Set of tasks.
1 – In the review of Monologues of a Tired Nurse, list each action that White Man's Burden allowed its audience to take toward the performer.
2 – Continue the Fringe review of Monologues of a Tired Nurse from its last sentence.

Passage for review.
============================================================

Edinburgh Fringe 2016
Monologues of a Tired Nurse
Theatre for Thought
Genre: Fringe Theatre, New Writing
Venue: thespace@ Surgeons Hall
Festival: Edinburgh Fringe
Low Down
A dramatic duologue between two Nurses battling self doubt and high pressure workplace challenges in today’s NHS.
Review
The poise of Emelia Lovsey lifted this performance and brought a tender and painful clarity to the dehumanising aspects of a job that is all about humanity, reminding my companion and I of a fringe performance called White Man’s Burden, an experimental performance piece exploring how unkind people might be to someone if they just stood there, impassively, allowing the audience to cut their clothes off, draw on them, shout at them and so on.
How much could we watch someone suffer? There might be horizontal violence played out in Nursing as the management and politicians watch through a mirror impassively as nurses work harder and harder for less and less facing ever sharper disciplinary action if mistakes are made, even when those mistakes are clearly down to superhuman expectations.

============================================================

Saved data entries
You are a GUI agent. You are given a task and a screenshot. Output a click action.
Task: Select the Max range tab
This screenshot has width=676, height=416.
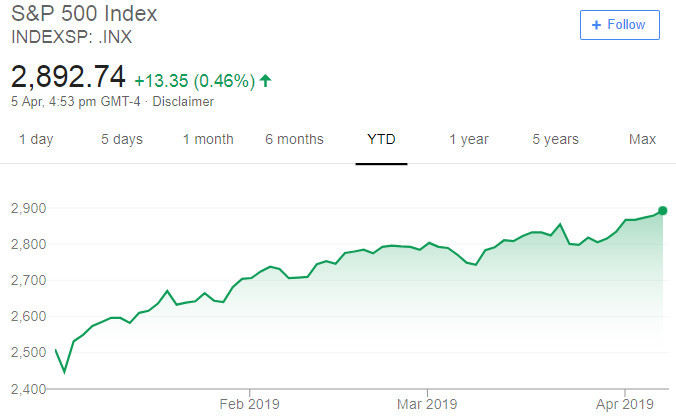point(642,139)
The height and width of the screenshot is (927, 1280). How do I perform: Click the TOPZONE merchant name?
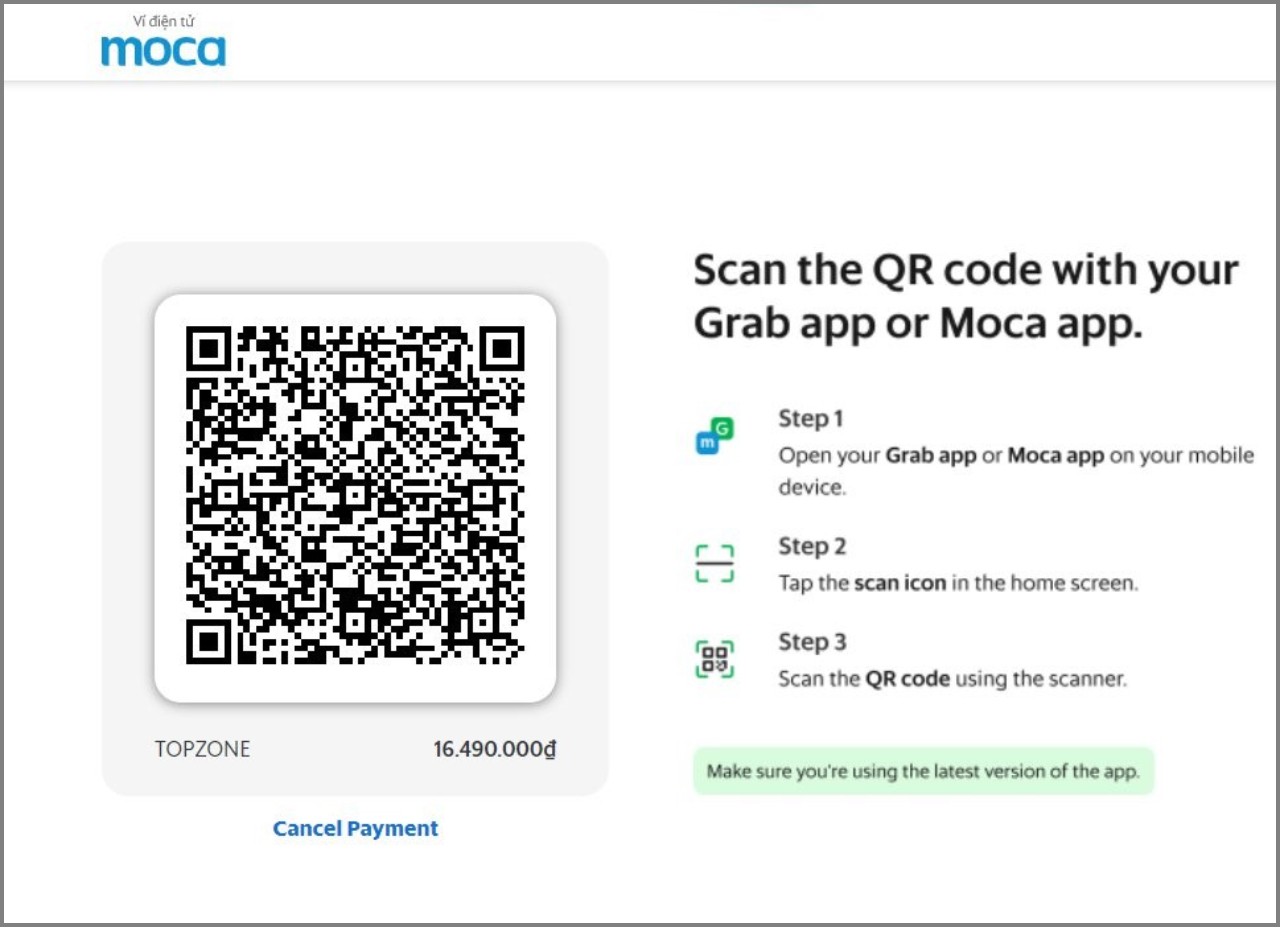coord(202,749)
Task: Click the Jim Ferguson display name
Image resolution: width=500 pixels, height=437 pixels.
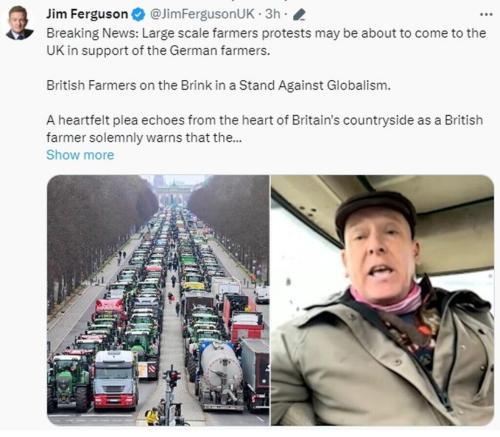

============================================================

Solved tasks.
1 –
- cut their clothes off
- draw on them
- shout at them

2 –
The two actresses were well cast, bringing the qualities of vulnerability and strength to their characters but reminding me of the Phoebe Traquair art piece currently in the Scottish Collection in Edinburgh. The younger newly qualified Nurse starting with hope and enthusiasm but the stresses and dark aspects of the job starting to pull at her faith and confidence, her hair unravelling and her clean scrubs being sullied by each incident of loss and frustration. Her sanity starts to unravel with the overwhelming demands placed on her, as on all frontline NHS staff, in a culture of impossibly high expectation yet impossibly low resources. We see her reflect on why she came into nursing, reliving the trauma of having not been there for her sister as a child, now finding herself once again in situations where she feels out of her depth, unable to be there fully for her patients.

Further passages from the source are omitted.